そして、遠回しに琥珀のしている恋が恋愛ごっこではないというのが分かり、庵は内心飛び跳ねそうになるほど嬉しかった。
「まーでも、あんたらがバカップルなことには変わりないけどね」
「なんだお前」
「いや別に〜?」
庵と琥珀は、別にバカップルというほどいちゃついていない。寧ろ半年付き合って、ようやくキスができたくらいなので、関係の深まり方としては遅いほうだ。これには、お互い恋愛初心者かつ奥手なところに理由があるのだろう。しかし、それ以外の要素でバカップル要素があるのは否めない。
「はい。じゃ、次琥珀ちゃんの番。好きな曲選んで」
「あっ......はい」
愛利にタブレットを渡され、見るからにテンションが下がる琥珀。髪を耳にかけてから、ゆっくりとタブレットに視線を下ろす。もう半年の付き合いだからか、琥珀の表情を見るだけで大体の感情が読めてしまった。
「......庵くん。何かおすすめないですか」
「それ俺に聞く? 俺、琥珀が知ってるような曲多分そんな知らんぞ」
「私が知っている曲というか、誰でも歌えるような曲がいいです」
「......君が代とか?」
「......嫌です。庵くん君が代好きなんですか?」
「いや、別に。ごめん。しょうもないボケだった」
琥珀を笑わせるつもりが、ジトーっとした視線を向けられてしまった。さすがに二番煎じはまずかったようだ。一度目も別にウケてないが。

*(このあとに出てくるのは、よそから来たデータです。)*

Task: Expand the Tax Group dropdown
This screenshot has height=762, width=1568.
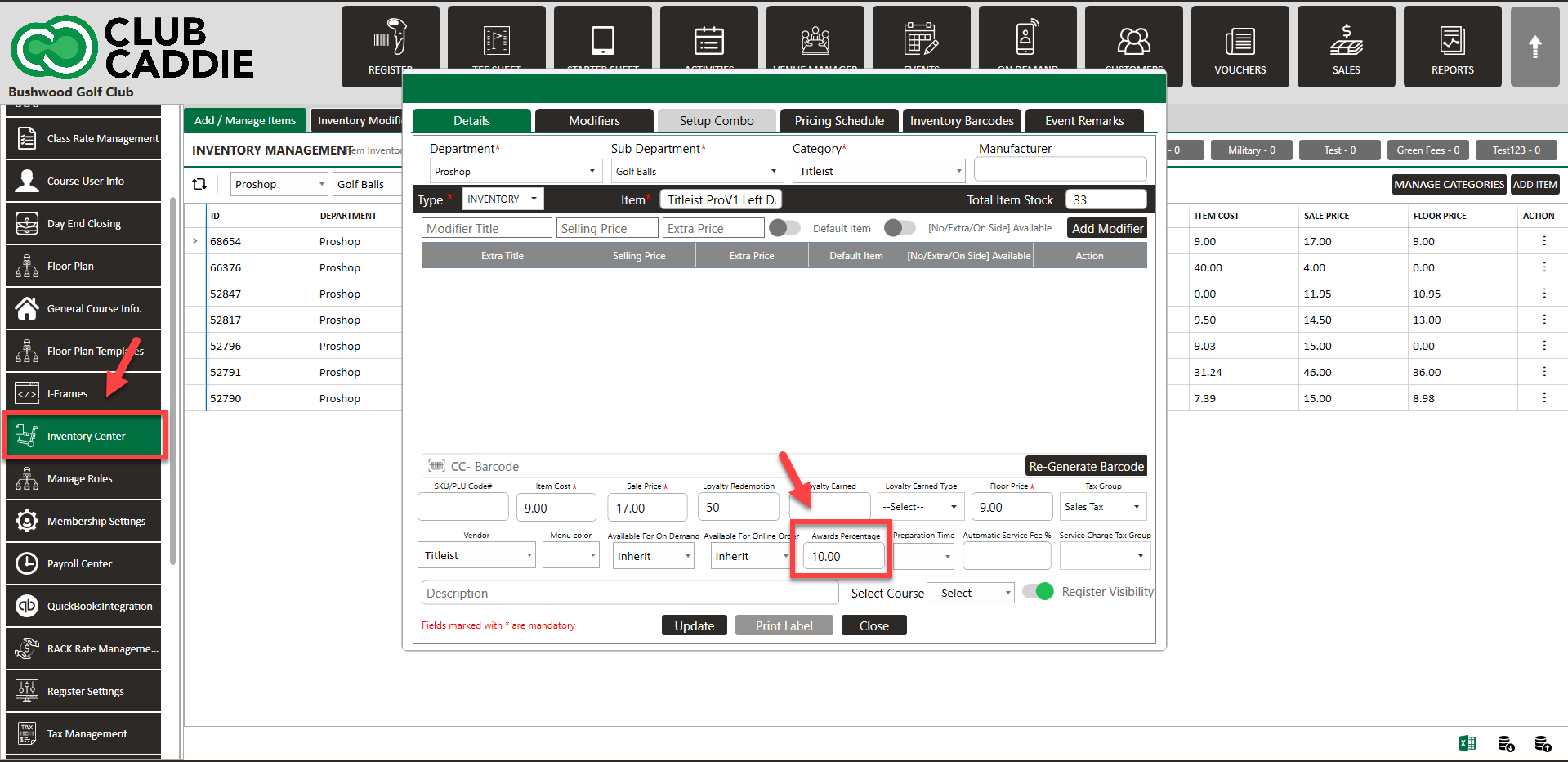Action: [x=1103, y=507]
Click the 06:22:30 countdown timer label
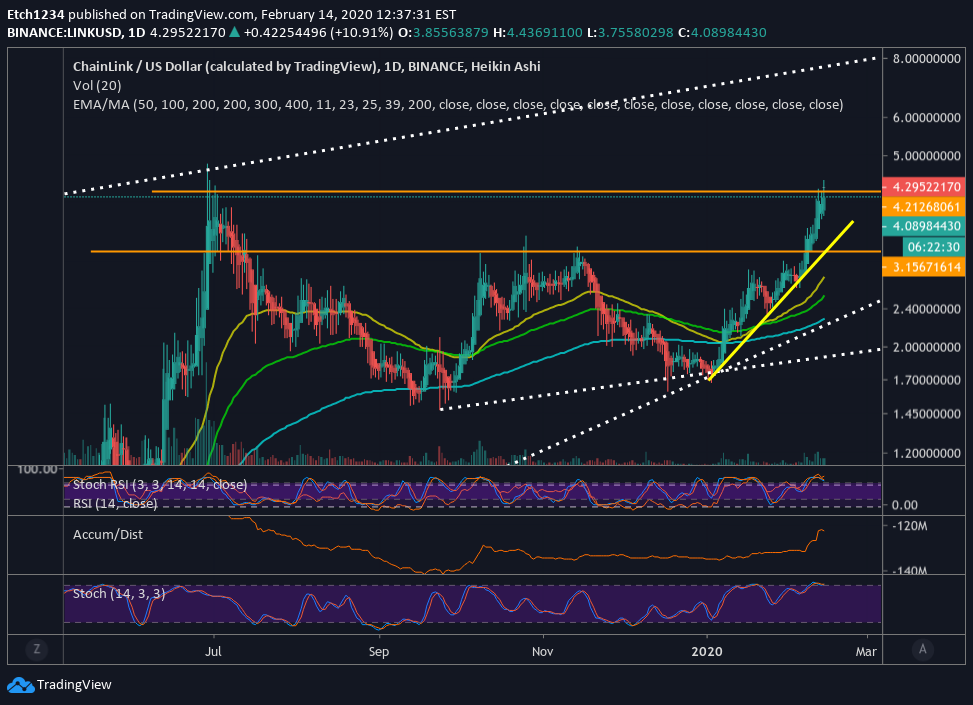Screen dimensions: 973x705 tap(933, 247)
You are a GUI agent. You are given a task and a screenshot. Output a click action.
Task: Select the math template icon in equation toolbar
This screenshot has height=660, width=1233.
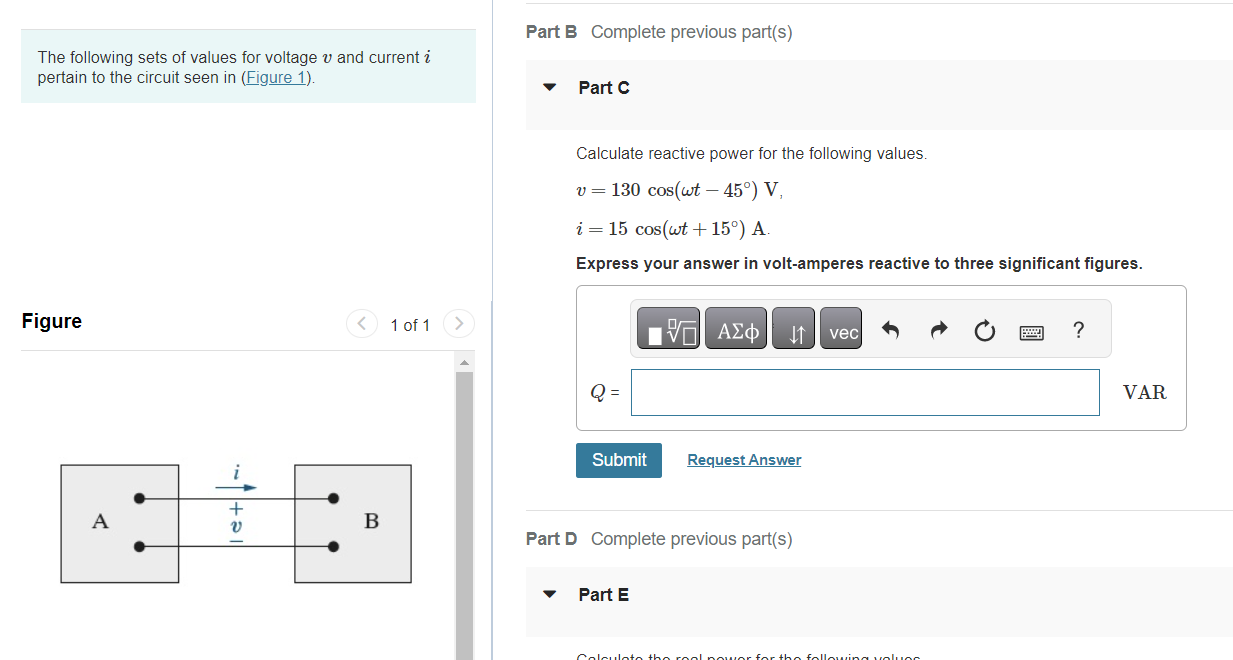667,328
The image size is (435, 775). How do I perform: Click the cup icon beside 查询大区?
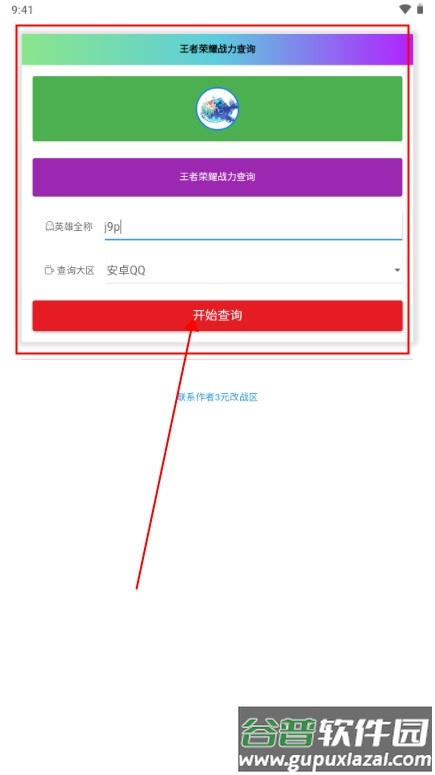49,270
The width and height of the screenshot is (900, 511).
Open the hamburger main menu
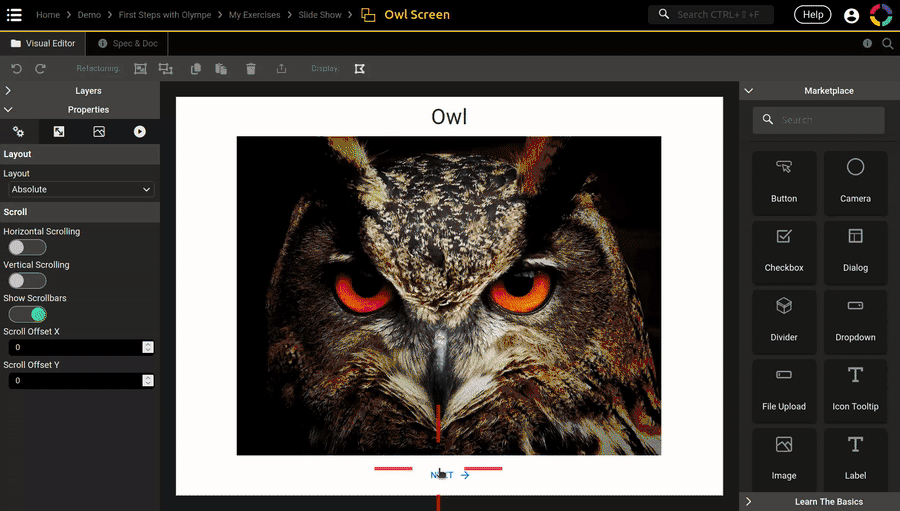pos(14,15)
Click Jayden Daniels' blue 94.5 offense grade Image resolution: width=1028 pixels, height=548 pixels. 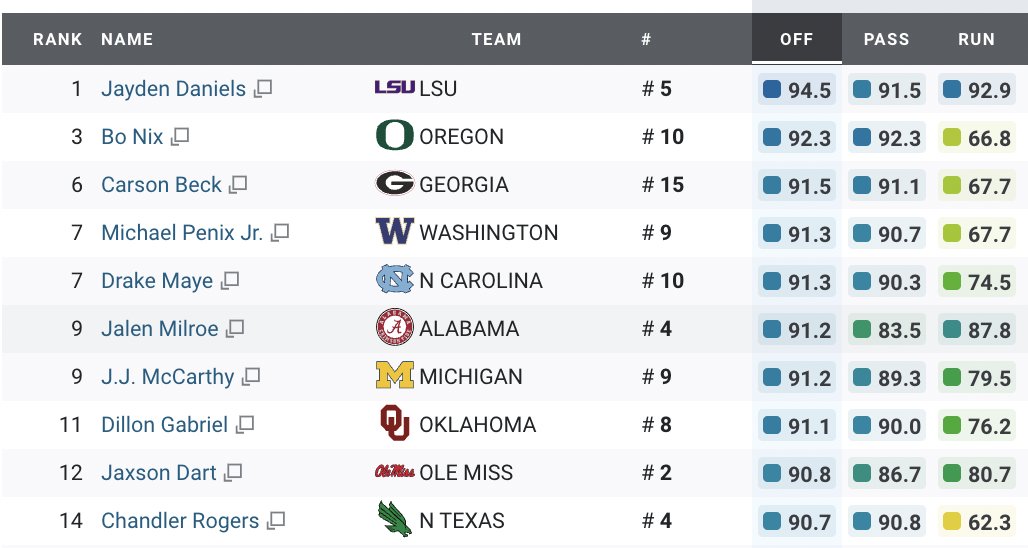click(797, 90)

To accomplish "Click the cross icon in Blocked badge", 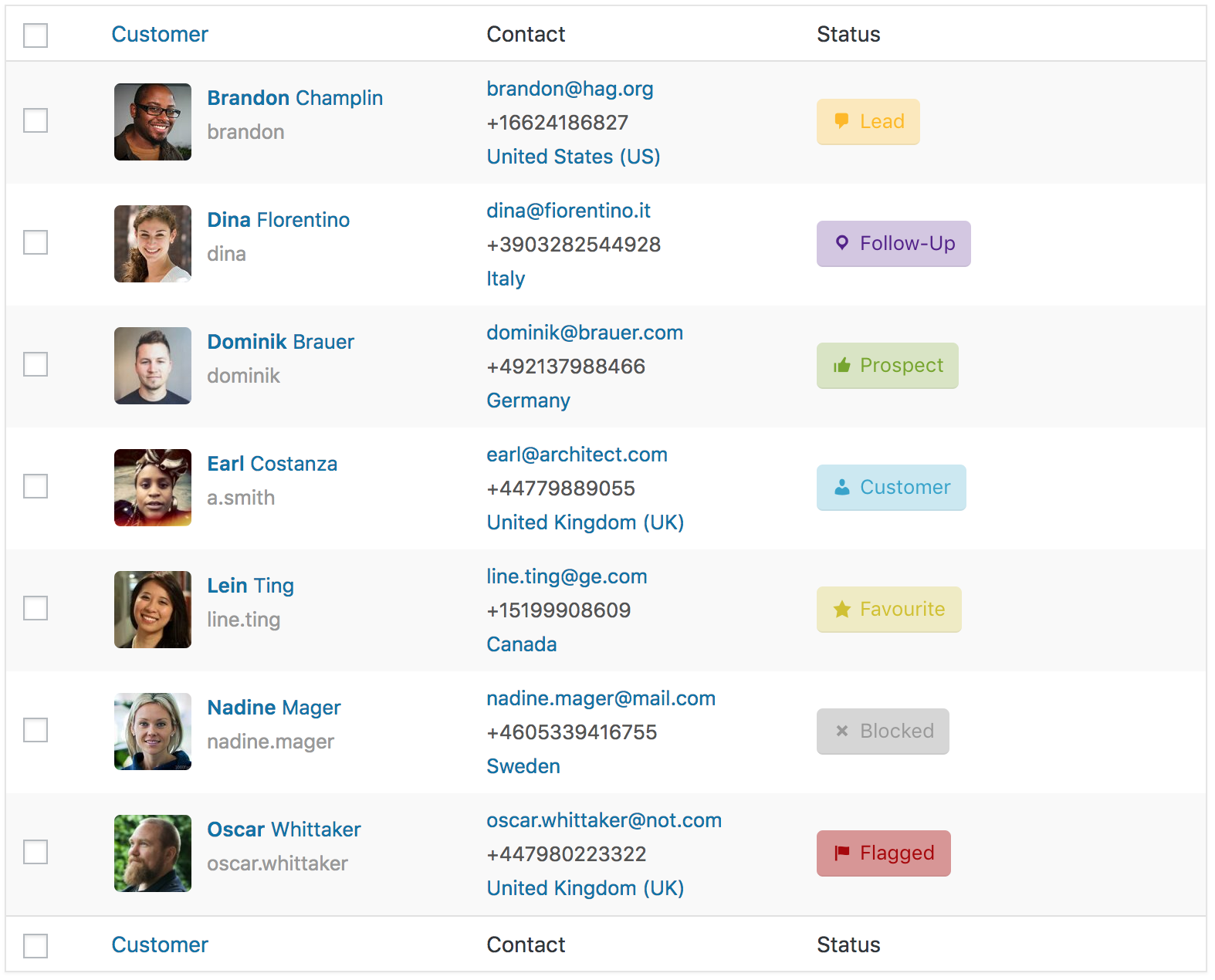I will pyautogui.click(x=841, y=731).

「さっきYO○SOBI好きって言ってたし、その曲にしたら? それ以外は俺分からん」
「やっぱりそうなりますよね。でも私が好きなのが、歌うの難しそうなのばっかで......」
「まぁダメそうだったら途中でやめてもいいし、とりあえず好きなの選びなよ。アタシ、早く琥珀ちゃんの歌聞きたい」
「......分かりました」
そうして琥珀が選曲を終え、タブレットを机に戻す。琥珀の表情は分かりやすく強張っていた。
「あ、これ聞いたことあるー。エモいやつだよねー」
「あー、俺も知ってるかも」
琥珀が選んだ曲は『三原色』だった。庵も愛利もYO○SOBIに詳しくはないが、曲名くらいは知っている。たまにTiktokなどで歌ってみたが流れてくるほど、有名な曲だ。
愛利からマイクを受け取り、琥珀が立ち上がる。その瞬間、甘い香りが庵の鼻腔をくすぐった。
「初カラオケ、がんばれ琥珀」
「あの、緊張で胸が痛いです......あぅ」
「気持ちはめっちゃ分かる。でも、歌いだしたら意外と余裕だから。注射みたいなもんだよ。怖いの最初だけ」
「ま、待ってください、ほんとに恥ずかしくて無理かもし――」
「琥珀ちゃん始まるよー」
「えっ」
何かを言いかけた琥珀だが、その前に曲が始まってしまった。まずは聞き馴染のあるイントロが流れ出し、そして画面下に歌詞が表示される。琥珀は両手でマイクを握りしめ、ようやく覚悟を決める。それでも、恥ずかしさと緊張は限界突破していて、耳まで真っ赤だった。
――そして琥珀は口を開く。
「――っ、どこかでっ――ぃれたものがた、り――ぅら、も」
ダメだった。庵と愛利が目を見合わせ、ぱちくりとさせる。
「ストップストップ琥珀ちゃん。もういいよ」
「えっ、あっ、はぁ......」
愛利がタブレットを操作して、曲を強制的に中断する。モニターの表示が消えた瞬間、琥珀は恐る恐るといった様子で庵たちの方を振り返った。そしてマイクを両手で握りしめながら、若干涙目で口を開く。
「ごめんなさい......私、やっぱり無理です......自分の声が響いてるのが、なんかすごく恥ずかしくてっ......」
マリンブルー色の瞳をうるうるとさせながら、申し訳無さそうに謝る琥珀。そんな宝石級美少女の姿を見たら、庵も愛利も何を言うことができなかった。